With regard to Officer Lott’s immediate arrest of defendant upon arriving on the scene, we find that the officer lacked probable cause to effectuate that arrest. While we are *83aware that probable cause may be communicated from one officer, who personally observed the drug sale, to the arresting officer (see, People v Petralia, 62 NY2d 47, 51-52, cert denied 469 US 852), we have also held in People v Mitchell (185 AD2d 163, 164, appeal dismissed 81 NY2d 819) that: "[The police] cannot be considered to have relied on information possessed by each other without there having been any communication of either the information itself or a direction to arrest” (see also, People v Brnja, 50 NY2d 366, 373, n 4).
Here the transcript of the suppression hearing is devoid of any testimony by Officer Fleming that he imparted any information concerning defendant’s activities to his fellow officer or directed Officer Lott to make the arrest. Officer Lott made no observation as to what transpired on the street. Officer Fleming testified that Officer Lott’s sole function on the rooftop was to guard the observation post. As a result, Officer Lott lacked the probable cause necessary to arrest defendant.
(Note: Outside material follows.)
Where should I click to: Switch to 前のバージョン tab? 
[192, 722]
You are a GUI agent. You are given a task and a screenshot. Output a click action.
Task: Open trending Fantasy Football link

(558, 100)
The IAS Court was within its discretion to disregard inconclusive proof and not to speculate on whether or not Officer Fleming imparted information to Officer Lott to justify defendant’s arrest. The burden is upon the People to establish probable cause by clear and sufficient evidence (see, People v Dodt, 61 NY2d 408).
Accordingly, order, Supreme Court, New York County (Frederic S. Berman, J.), entered November 20, 1992, which granted defendant’s motion to suppress certain physical evidence and dismissed the indictment, is affirmed.